**Exercises to complete:**
1. Name each programming language listed in the text on AI applications and tools below.
2. In the text on AI applications and tools below, which companies are named as involved in driverless cars?

**Text provided:**
◆ ◆ ◆

B. Driverless Cars (Autonomous Vehicles)

  • Key Technologies:
    • LiDAR & Radar: For distance sensing and 3D mapping.
    • Computer Vision: To "see" traffic lights, pedestrians, and lanes.
    • Sensor Fusion: Combining data from all sensors to make a decision.
  • Levels: Ranges from Level 0 (No automation) to Level 5 (Full automation, no steering wheel required). Companies involved include Waymo and Tesla.

C. Alexa and Siri (Virtual Assistants)

  • Workflow:
    1. Wake Word Detection: Listening for "Alexa" or "Hey Siri."
    2. Speech-to-Text (ASR): Converting audio waves into text.
    3. NLP/NLU: Understanding the intent of the text (e.g., "What's the weather?").
    4. Action/Response: Querying a database.
    5. Text-to-Speech (TTS): Synthesizing a human-like voice to respond.

D. ChatGPT (Generative Pre-trained Transformer)

  • Type: Large Language Model (LLM).
  • Architecture: Based on the Transformer architecture (specifically GPT-3.5/4).
  • Mechanism: Trained on massive datasets of text to predict the next word in a sequence. It uses Reinforcement Learning from Human Feedback (RLHF) to fine-tune responses to be helpful and safe.
  • Capability: Can generate code, essays, poetry, and converse in a human-like manner.

6. Tools and Techniques for Implementing AI

A. Programming Languages

  1. Python: The industry standard due to its simplicity and vast library ecosystem.
  2. R: Preferred for statistical analysis and data visualization.
  3. C++: Used for high-performance requirements (e.g., game AI, robotics).
  4. Java: Used in enterprise-level systems.

B. Libraries and Frameworks

  • TensorFlow (Google): End-to-end open-source platform for machine learning.

◆ ◆ ◆

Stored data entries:
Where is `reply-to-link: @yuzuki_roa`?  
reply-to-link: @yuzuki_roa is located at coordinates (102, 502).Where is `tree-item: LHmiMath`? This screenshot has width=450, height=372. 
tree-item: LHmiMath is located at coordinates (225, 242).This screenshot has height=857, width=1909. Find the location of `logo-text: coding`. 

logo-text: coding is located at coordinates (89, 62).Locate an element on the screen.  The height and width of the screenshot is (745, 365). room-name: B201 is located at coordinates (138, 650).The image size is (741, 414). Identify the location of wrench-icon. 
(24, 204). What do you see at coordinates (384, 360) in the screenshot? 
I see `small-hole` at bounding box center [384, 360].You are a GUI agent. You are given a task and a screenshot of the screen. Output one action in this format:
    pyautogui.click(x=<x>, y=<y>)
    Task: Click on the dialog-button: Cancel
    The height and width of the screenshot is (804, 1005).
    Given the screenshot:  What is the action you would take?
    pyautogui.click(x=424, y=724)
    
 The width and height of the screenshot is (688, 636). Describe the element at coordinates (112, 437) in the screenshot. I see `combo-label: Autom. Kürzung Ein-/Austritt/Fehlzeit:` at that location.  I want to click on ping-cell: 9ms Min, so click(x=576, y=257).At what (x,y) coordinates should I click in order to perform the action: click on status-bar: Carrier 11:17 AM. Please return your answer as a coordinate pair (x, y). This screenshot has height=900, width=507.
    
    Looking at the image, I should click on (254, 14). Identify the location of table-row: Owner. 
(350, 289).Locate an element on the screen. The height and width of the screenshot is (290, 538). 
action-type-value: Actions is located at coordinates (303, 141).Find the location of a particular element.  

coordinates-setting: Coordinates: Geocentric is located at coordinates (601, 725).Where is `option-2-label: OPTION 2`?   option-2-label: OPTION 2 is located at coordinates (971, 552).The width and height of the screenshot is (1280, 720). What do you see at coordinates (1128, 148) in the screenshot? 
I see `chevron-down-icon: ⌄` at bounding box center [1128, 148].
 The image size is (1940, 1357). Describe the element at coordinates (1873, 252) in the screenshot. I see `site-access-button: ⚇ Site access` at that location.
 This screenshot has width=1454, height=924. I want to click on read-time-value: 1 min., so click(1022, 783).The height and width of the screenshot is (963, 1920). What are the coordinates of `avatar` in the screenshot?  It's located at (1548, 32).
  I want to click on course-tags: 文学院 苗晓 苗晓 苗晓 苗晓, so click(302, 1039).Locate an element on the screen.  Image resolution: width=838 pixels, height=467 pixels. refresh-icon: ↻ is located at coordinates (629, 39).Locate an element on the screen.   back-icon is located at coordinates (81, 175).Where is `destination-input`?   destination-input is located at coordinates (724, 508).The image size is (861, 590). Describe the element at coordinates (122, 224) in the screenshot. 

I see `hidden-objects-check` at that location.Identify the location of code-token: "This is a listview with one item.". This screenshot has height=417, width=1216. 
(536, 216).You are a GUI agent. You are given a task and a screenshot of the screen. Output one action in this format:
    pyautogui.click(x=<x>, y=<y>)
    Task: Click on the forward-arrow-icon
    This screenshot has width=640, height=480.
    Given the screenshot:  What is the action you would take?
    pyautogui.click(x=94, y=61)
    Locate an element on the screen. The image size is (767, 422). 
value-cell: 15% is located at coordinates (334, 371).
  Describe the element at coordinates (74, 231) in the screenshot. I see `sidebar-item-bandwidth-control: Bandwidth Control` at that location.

◆ ◆ ◆

**Answers below:**
1. Python, R, C++, Java

2. Waymo and Tesla.